Question

Evaluate \(h(2)\), where \(h=g \circ f\). \(f(x)=\sqrt[3]{x^{2}-1}, \quad g(x)=3 x^{3}+1\)

Short answer

The short answer is: \(h(2)=10\).

Step-by-step solution

Write the expression for the composite function \(h(x) = g(f(x))\)

A composite function is a function obtained by composing two functions. In our case, we have \(h(x) = g \circ f\), which means that the output of \(f(x)\) is used as an input for \(g(x)\). This can be written as \(h(x) = g(f(x))\).

Substitute the given functions \(f(x)\) and \(g(x)\) into the expression for \(h(x)\)

We are given the functions \(f(x)=\sqrt[3]{x^{2}-1}\) and \(g(x)=3x^3+1\). We can substitute these into our expression for \(h(x)\) as follows: \[ h(x) = g(f(x)) = 3(\sqrt[3]{x^{2}-1})^3 + 1. \]

Evaluate \(h(2)\) by plugging \(2\) for the input value \(x\)
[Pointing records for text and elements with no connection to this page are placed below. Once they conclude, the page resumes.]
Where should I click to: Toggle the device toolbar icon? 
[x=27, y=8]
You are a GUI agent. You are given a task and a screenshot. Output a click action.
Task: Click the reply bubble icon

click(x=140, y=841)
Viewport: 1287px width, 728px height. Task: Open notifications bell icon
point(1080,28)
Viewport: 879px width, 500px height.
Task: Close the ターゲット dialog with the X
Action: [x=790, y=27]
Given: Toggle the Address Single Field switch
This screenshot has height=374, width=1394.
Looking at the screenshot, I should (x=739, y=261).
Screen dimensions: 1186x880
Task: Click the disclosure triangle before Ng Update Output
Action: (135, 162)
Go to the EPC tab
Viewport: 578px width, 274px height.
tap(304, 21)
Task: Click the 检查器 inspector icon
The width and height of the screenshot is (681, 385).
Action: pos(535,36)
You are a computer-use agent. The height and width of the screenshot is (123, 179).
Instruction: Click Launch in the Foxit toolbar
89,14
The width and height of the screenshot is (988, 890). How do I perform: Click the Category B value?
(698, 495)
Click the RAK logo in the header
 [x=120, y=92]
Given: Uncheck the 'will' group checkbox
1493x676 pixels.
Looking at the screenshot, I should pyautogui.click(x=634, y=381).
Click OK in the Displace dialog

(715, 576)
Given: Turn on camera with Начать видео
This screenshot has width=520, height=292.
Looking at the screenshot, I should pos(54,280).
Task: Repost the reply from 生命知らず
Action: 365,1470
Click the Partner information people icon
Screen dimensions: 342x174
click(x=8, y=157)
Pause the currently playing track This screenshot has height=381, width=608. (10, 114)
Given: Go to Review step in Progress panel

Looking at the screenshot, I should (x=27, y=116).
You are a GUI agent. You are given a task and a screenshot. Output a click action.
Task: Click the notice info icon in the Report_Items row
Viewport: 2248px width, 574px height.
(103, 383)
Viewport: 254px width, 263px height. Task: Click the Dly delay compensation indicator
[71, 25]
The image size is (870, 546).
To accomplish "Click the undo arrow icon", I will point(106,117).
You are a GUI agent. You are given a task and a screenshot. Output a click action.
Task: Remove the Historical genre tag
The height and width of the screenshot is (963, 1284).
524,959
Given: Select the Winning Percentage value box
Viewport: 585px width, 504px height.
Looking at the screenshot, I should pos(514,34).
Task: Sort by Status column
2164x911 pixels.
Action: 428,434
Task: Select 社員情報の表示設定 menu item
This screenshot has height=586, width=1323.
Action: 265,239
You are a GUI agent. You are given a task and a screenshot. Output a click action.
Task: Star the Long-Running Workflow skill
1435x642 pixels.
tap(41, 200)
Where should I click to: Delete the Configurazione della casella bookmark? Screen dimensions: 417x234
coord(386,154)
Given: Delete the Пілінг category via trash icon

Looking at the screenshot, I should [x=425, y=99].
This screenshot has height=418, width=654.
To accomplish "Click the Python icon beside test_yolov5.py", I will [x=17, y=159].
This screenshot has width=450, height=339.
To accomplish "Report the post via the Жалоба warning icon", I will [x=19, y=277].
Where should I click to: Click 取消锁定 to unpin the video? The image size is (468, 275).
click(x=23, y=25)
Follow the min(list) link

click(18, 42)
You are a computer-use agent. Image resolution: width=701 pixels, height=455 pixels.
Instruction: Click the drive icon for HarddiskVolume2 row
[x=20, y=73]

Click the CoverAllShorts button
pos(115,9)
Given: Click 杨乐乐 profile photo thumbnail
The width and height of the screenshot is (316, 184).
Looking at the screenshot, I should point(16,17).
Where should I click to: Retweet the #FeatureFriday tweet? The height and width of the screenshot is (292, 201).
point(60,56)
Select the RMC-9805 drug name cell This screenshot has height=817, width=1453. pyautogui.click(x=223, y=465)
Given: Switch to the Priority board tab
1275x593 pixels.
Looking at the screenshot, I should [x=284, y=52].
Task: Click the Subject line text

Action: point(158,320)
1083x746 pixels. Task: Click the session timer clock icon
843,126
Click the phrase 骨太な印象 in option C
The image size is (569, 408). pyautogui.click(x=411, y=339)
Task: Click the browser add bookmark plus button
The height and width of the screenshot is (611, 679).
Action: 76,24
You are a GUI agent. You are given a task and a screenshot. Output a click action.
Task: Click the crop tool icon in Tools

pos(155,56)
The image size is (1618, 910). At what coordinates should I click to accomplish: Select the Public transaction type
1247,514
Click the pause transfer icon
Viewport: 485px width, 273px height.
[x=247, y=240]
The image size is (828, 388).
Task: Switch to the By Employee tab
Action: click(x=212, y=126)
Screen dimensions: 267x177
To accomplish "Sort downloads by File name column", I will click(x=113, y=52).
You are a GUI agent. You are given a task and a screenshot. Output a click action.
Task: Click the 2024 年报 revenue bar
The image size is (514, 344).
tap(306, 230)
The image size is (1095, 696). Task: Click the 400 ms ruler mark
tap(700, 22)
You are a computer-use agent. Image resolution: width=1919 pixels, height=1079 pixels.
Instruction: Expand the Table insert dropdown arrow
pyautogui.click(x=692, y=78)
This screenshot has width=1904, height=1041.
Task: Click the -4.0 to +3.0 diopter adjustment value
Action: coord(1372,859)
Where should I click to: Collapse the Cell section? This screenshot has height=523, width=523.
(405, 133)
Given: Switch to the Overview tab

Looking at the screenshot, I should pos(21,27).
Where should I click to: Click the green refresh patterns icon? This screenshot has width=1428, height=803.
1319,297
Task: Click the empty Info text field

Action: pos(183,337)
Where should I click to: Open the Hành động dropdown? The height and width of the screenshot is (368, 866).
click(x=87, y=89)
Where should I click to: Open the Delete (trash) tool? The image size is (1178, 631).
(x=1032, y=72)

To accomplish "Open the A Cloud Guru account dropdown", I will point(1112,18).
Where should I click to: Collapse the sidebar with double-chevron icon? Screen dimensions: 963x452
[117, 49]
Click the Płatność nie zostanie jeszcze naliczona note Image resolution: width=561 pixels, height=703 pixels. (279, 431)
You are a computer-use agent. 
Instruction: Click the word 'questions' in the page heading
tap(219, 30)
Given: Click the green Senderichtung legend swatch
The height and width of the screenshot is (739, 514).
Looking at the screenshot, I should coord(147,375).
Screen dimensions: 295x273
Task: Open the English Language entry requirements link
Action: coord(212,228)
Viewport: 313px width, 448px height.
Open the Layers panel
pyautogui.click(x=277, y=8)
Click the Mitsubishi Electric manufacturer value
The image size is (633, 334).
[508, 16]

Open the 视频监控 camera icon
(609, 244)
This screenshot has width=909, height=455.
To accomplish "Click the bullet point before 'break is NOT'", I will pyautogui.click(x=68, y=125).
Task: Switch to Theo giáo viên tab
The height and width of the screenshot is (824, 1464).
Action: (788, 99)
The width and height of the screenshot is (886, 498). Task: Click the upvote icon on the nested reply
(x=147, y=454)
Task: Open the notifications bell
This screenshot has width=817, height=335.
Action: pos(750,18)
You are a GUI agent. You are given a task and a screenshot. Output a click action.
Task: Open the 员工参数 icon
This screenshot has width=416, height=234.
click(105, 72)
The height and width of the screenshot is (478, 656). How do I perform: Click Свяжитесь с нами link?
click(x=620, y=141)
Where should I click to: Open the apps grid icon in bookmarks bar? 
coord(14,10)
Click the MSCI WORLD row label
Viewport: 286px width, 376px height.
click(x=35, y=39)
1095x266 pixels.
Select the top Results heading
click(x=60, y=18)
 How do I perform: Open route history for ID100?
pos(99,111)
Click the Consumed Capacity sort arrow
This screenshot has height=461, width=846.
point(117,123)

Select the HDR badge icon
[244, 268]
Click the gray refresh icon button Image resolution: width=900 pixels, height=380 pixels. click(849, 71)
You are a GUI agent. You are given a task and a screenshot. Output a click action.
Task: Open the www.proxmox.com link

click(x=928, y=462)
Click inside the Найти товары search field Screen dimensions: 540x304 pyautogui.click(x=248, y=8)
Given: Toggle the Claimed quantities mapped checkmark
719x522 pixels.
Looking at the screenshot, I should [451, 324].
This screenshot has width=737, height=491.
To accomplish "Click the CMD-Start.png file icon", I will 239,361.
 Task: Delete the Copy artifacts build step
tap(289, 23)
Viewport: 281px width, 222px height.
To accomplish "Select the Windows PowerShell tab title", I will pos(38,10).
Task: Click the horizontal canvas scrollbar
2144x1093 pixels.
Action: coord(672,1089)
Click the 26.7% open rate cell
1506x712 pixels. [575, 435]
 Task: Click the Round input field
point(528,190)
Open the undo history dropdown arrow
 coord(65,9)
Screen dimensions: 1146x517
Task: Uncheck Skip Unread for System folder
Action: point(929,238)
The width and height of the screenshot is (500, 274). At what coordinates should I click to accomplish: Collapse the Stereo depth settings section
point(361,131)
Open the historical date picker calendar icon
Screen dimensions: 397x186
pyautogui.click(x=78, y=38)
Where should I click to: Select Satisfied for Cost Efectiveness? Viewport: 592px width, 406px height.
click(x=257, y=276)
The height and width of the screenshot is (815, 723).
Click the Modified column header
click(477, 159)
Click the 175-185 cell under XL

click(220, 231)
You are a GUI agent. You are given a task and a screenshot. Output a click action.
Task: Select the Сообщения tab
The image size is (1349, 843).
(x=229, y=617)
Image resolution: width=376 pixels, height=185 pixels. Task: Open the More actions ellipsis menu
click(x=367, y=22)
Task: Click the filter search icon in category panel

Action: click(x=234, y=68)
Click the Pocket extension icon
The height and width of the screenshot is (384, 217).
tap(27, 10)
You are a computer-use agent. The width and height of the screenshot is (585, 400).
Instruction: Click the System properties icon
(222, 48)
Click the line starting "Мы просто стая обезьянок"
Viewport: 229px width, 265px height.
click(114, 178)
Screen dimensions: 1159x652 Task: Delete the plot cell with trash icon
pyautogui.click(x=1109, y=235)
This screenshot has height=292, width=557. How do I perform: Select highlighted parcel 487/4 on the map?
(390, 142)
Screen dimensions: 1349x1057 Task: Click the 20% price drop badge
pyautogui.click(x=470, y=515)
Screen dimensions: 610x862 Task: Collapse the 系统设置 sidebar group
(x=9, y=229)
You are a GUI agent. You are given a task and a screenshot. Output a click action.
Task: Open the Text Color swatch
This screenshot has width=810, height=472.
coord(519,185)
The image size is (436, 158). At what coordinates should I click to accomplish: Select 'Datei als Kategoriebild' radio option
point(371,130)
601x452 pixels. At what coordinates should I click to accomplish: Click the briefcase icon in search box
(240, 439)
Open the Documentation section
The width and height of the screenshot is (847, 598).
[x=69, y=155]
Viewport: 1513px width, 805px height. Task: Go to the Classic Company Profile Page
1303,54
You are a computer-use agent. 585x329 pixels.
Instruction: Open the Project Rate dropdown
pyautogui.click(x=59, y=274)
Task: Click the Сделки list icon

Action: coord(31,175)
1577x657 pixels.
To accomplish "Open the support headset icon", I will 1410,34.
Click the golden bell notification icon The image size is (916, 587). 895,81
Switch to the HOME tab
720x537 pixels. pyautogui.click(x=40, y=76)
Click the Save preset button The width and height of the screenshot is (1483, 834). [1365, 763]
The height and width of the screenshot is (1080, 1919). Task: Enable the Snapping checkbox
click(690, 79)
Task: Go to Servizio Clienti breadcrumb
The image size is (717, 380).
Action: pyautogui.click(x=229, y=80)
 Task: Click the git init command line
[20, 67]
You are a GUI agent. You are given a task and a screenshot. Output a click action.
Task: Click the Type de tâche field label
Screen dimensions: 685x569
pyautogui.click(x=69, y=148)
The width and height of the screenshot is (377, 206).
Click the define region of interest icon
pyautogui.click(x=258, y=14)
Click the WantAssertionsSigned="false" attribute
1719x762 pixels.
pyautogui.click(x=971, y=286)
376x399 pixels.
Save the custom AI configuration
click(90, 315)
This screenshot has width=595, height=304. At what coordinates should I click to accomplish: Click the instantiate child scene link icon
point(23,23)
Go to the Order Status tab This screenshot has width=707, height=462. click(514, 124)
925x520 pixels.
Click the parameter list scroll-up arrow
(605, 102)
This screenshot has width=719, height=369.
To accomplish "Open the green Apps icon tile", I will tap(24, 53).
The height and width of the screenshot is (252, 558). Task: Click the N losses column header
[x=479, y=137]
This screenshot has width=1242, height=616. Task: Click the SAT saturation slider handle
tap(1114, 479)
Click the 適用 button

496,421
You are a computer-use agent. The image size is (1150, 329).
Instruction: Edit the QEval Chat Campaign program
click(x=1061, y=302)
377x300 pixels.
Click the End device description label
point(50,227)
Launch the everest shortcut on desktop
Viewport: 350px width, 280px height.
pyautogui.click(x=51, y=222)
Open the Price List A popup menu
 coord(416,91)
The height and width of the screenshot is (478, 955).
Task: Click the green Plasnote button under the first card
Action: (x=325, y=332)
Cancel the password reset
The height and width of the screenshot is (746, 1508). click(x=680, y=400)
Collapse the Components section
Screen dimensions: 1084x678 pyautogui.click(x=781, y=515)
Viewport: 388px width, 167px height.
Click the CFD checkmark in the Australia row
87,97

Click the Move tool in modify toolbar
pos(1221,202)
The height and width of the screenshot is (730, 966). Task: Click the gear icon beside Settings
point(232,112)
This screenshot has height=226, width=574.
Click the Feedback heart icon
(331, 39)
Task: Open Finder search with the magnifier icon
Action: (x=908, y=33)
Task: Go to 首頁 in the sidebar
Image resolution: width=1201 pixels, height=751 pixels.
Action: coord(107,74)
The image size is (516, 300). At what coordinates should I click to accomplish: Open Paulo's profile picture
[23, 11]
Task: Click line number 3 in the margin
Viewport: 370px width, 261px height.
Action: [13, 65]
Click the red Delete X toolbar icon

To find the value of \(h(2)\), we replace \(x\) with \(2\) and perform the calculations: \begin{align*} h(2) &= 3(\sqrt[3]{(2)^{2}-1})^3 + 1 \\ &= 3(\sqrt[3]{3})^3 + 1 \\ &= 3(3) + 1 \\ &= 9 + 1 \\ &= 10. \end{align*} So, we find that \(h(2) = 10\).